RB running rough, no idle, super rich. wtf MAF

Discuss the RB20, RB25 and RB26 series engines.
godzilla_753
Posts: 125
Joined: Sat Jan 27, 2007 1:55 pm

Post

:mad:

been having so many headaches with this car, Im at my wits end. I finally got the wiring bugs figured out (i think).. and now its got more problems.
I have a neo rb25det thats starts up and runs super duper rich, stumbles at idle and and doesn't want to rev up. In addition it seems i have a boost leak of some sort because the gauge is reading zero vacuum, and zero boost when I rev it up.

Ive checked:
TPS voltage @ .7 volts with the switch on, cant seem to get it any lower.. should be .4 to .5
MAF voltage is showing .2 volts with switch on, and around 1.7 volts @ 2k rpm which is dead on.
coolant temp sensor voltage is also dead on around 2.7 volts when i tested it after having ran it for a few minutes. (should be 3.5cold, 1.2 hot)

have yet to check o2 sensor.

The car seems to run much much better with the MAF unplugged, but obviously it wont rev past 2500. it idles much better, and I can also hear turbo flutter when i rev it, something i don't hear when i plug it in oddly. as soon as i plug the maf back in it starts taking s*** and goes back to pig rich mode.

now the difficult part is that this is a NEO motor so not many have experience with it. On top of that I adapted a GTR throttle plenum to it, so the vacuum is a little tricky with ITB's. In addition I had to remote mount the IACV..Im gonna go back and double check all that, but taking vacuum out of the picture it should still idle and drive no? I don't understand why it wont hold idle and why its running so rich. I double checked my fuel pressure and its a little high but I cant get it any lower without good vacuum.

Aim 1:
Reproduce the forum post from "The car seems" to "pig rich mode.", substituting "blow-off hiss" for "turbo flutter".
Aim 2:
Which engine series does the forum post name as its discussion topic?

Data:
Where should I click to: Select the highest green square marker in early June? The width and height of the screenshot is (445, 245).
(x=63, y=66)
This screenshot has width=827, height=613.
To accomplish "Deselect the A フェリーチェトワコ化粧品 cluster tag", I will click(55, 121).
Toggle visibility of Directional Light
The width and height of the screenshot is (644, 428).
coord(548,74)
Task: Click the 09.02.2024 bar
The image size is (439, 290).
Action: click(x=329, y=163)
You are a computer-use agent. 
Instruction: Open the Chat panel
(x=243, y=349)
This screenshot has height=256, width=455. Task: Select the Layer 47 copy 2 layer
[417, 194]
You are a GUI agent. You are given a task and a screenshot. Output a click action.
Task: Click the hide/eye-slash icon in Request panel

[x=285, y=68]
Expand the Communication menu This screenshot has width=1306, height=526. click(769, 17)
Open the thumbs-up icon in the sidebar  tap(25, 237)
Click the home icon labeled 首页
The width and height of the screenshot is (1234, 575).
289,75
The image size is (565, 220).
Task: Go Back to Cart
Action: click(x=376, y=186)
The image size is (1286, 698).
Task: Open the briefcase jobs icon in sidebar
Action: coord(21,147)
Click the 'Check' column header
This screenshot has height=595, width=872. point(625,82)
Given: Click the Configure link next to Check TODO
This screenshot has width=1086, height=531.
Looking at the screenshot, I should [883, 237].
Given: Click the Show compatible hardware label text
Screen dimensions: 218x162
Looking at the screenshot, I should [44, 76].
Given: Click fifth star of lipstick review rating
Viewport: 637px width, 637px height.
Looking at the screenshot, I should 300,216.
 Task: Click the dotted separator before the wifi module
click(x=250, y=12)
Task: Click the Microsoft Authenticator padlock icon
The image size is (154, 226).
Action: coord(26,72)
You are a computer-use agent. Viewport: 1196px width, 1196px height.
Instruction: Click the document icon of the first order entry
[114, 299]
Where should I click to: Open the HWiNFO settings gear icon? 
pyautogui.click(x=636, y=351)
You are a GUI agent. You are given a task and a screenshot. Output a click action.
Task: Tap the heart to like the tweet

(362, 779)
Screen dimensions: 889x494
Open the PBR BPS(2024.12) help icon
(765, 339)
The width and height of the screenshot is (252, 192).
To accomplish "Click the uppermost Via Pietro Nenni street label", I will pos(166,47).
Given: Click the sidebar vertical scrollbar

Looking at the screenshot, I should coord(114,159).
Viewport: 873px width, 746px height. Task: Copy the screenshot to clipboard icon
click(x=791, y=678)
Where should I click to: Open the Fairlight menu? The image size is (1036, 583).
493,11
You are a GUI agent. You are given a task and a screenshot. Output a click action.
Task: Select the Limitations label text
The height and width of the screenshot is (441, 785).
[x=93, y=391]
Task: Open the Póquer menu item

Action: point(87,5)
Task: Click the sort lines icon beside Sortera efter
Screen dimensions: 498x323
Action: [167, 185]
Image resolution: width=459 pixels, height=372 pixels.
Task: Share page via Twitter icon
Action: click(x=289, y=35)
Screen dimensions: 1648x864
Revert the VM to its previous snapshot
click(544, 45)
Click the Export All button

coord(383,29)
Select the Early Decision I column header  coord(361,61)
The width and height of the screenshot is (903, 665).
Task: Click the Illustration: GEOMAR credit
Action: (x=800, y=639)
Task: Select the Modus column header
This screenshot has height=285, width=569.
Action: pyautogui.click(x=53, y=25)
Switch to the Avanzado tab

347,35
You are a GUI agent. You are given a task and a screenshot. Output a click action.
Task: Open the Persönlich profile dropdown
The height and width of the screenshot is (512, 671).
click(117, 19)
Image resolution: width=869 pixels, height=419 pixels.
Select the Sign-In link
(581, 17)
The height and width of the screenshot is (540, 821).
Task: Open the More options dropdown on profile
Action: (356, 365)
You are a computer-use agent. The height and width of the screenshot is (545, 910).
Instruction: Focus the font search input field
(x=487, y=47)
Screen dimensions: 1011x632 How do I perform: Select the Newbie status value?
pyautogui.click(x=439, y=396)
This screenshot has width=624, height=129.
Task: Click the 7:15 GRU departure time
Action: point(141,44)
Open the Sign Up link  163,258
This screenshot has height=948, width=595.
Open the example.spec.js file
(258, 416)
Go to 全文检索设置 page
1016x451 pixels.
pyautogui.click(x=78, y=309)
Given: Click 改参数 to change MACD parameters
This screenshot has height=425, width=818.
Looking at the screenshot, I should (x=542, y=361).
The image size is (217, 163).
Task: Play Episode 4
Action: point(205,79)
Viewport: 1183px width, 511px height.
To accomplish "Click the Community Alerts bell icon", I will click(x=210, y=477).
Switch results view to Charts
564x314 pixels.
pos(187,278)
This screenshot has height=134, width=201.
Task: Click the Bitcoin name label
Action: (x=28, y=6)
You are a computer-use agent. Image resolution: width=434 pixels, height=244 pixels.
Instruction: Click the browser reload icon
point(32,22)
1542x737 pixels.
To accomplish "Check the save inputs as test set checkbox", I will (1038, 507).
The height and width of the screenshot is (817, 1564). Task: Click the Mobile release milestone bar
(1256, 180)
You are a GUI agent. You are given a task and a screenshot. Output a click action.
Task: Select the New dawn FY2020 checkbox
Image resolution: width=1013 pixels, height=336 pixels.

Written answer 1:
The car seems to run much much better with the MAF unplugged, but obviously it wont rev past 2500. it idles much better, and I can also hear blow-off hiss when i rev it, something i don't hear when i plug it in oddly. as soon as i plug the maf back in it starts taking s*** and goes back to pig rich mode.

Written answer 2:
RB20, RB25, RB26